The data will come from a standard AWR report, not by extracting data from the AWR dba_hist_event_histogram table like I did in my previous post.
You start with an AWR or Statspack report and end with powerful statistics summarizing the wait event timing situation, plus two pages of carefully crafted histograms.
And don't count on OEM's wait event histograms. As I'll explain below, they can easily be misleading. So misleading, you can end up in an "IO Fight" situation like the one shown in this video.

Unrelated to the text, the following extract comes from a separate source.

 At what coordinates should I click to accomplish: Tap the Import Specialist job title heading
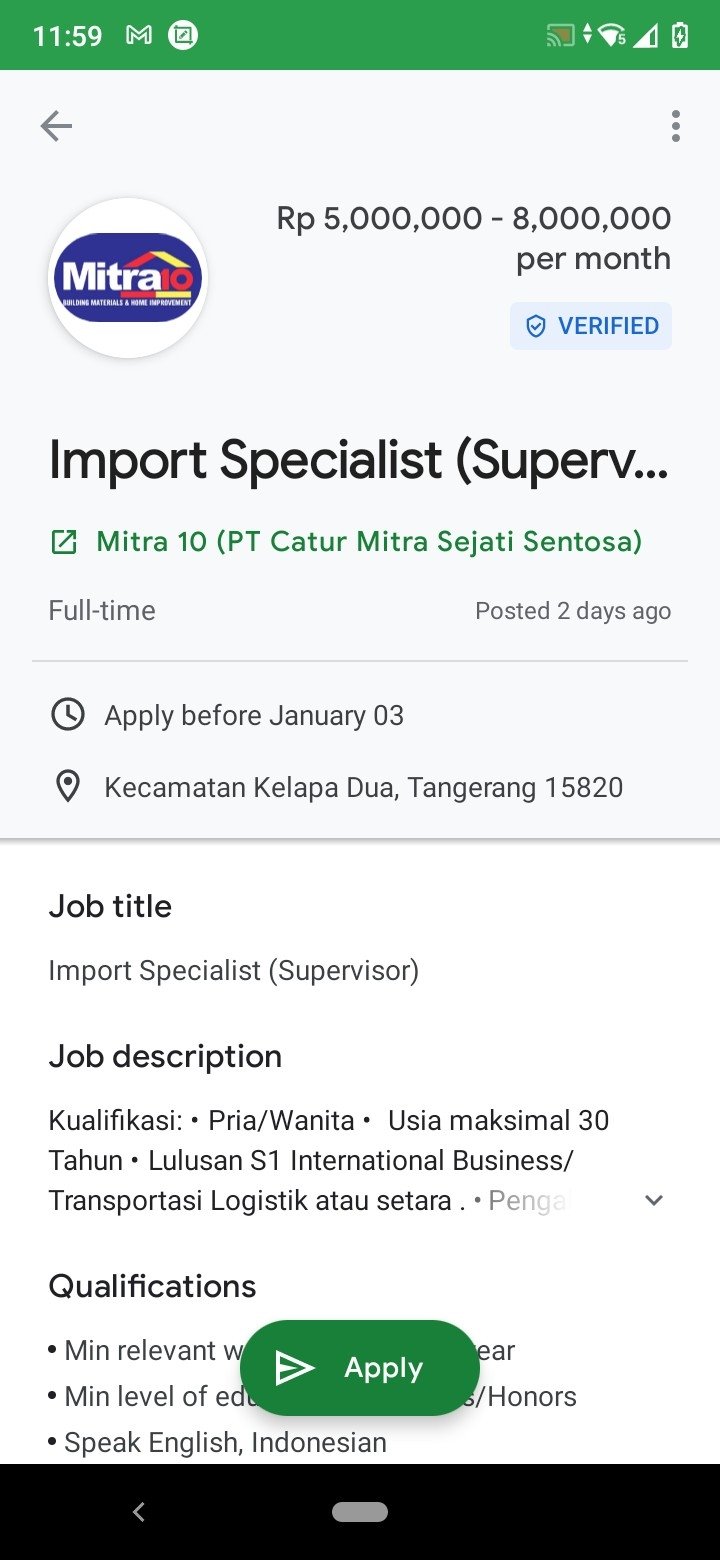pyautogui.click(x=359, y=460)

The process to create proper histograms from an AWR is straightforward and only takes a couple of minutes. Never again will you be hamstrung with only the wait time average... which is a vulnerable place to be in any Oracle Database performance tuning analysis.
So let's get started!
Get AWR report
However you run your AWR or Statspack reports, run one now and view it. The report shown on the below is what I'll be using in this article. It's a serious production system... with some serious problems!

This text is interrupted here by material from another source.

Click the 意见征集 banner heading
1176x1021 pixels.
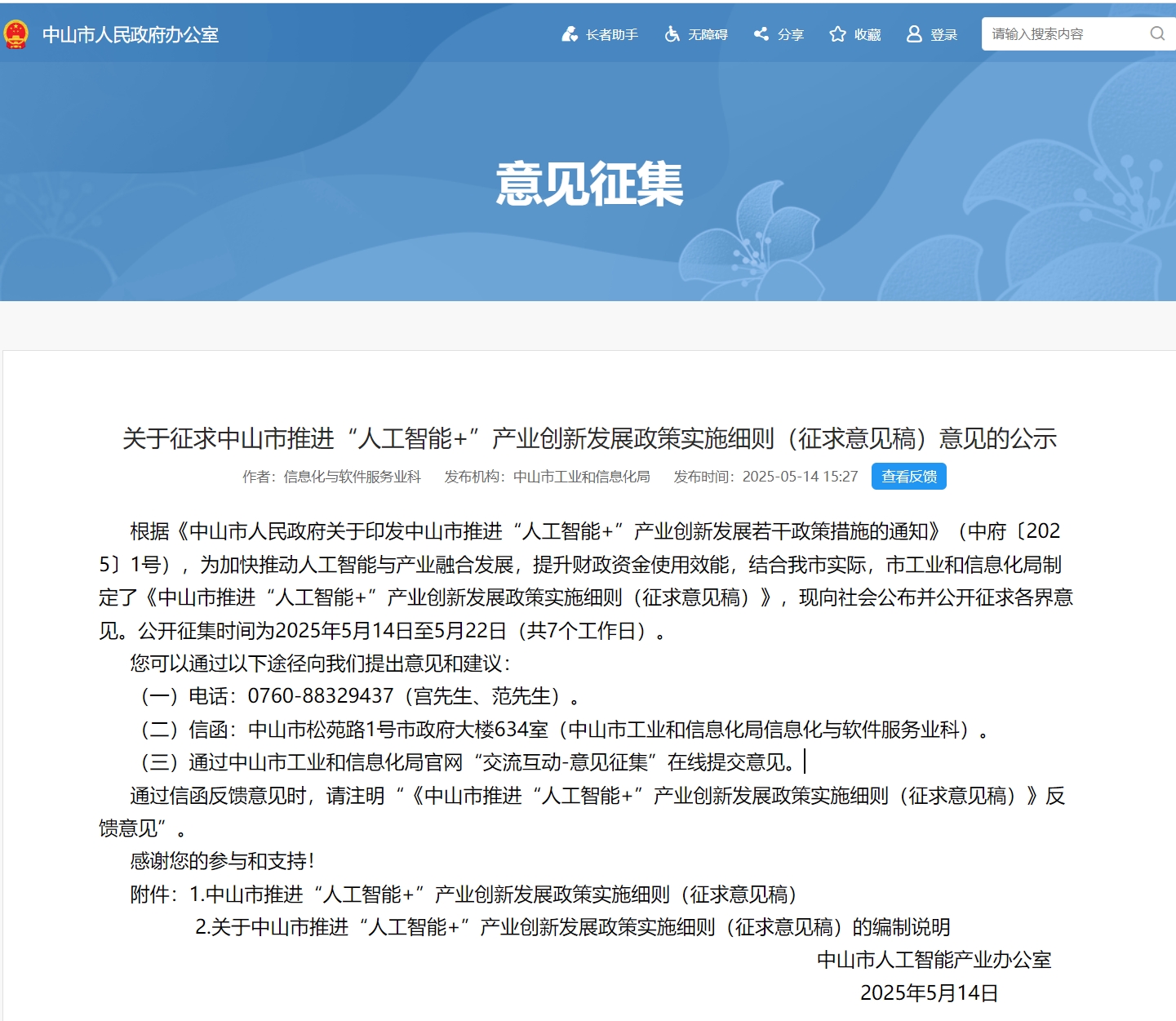coord(588,184)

Find Event Histogram Section
With the AWR report open, scroll down a bit and you'll see something like this:
Notice the sections starting with Wait Event Histogram? Those are the sections we are interested in. Click on the first link and you'll see something like this:
What is unique about this report is each wait event occurrence is placed into a bucket or bin based on its duration. For example, suppose we timed a single occurrence of the wait event ADR block read and found its wait time to be 4.6ms. It would be placed in the <8ms bin because its wait time is greater than 4ms and less than or equal to 8ms.

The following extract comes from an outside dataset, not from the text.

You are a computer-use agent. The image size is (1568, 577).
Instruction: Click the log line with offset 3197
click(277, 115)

But it gets better! If Oracle placed the raw occurrence counts in this table, it would be very difficult to read. So Oracle shows the percentage, not the actual count. If you want to know the total count, you're in luck because the Total Waits is shown for each event.
To conserve storage space, performance reasons (I suspect) and to allow easier viewing of a potentially massive wait time duration range, Oracle stores and displays the wait times in bins that grow by powers of two. This seems strange at first, but it is a great way to show lots of information in a small space. Notice the bin sizes increase in powers of two: 2^0, 2^1, 2^2,...
But even with the power of two bin sizing strategy, wait events can sometimes last many seconds or minutes... Remember that row lock situation last year? Oracle's strategy is to create multiple HTML tables, with each table showing a set begin and end wait time range. And, only the wait events that have an occurrence in one of the displayed bins are shown. This is why the last table has only one wait event shown. Here is an example.
Oracle Enterprise Manager Can Easily Mislead
While storing and displaying the wait event times in ever increasing bin sizes has its advantages, there is a disturbing usability problem.
Look at the histogram built from wait event histogram data (v$event_histogram and dba_hist_event_histogram) created by Oracle Enterprise Manager (OEM). Does the taller bin in the middle concern you? Normally this would concern me.
But because I understand how OEM creates the histogram, I am NOT concerned.
The problem is this; 99.9% of us are trained to expect histogram bin sizes to be the same. For example, if the first bin is 5ms then the last bin should also be 5ms. If the bin sizes are not uniform, we can be visually fooled into thinking there is a problem when there is not a problem!
Because of this, I would never ever use or reference an OEM wait event histogram. Instead, I would create a proper histogram. This post demonstrates one quick way to do this.
Find Wait Event Of Interest
In this very real situation, the wait event of concern is log file sync. The average log file sync wait time is 13ms and is a massive 59% of the Oracle database time (DB time). Since the DBAs know that log file sync time highly correlates with commit times, they are concerned about the average wait time but also very concerned about the possibility of some very large wait times. To understand the large wait times, we need look at the event histogram data.
In the below graphic I copied and pasted the related log file sync histogram times directly from the AWR report.
From the above event histogram data and other information available in the AWR report, we can see that over the 60 minute report duration, there were nearly 704K log file sync waits. And while the average time was 13ms, there were a few occurrences up to 250ms, that is 1/4 of a second! But wait, it gets even worse!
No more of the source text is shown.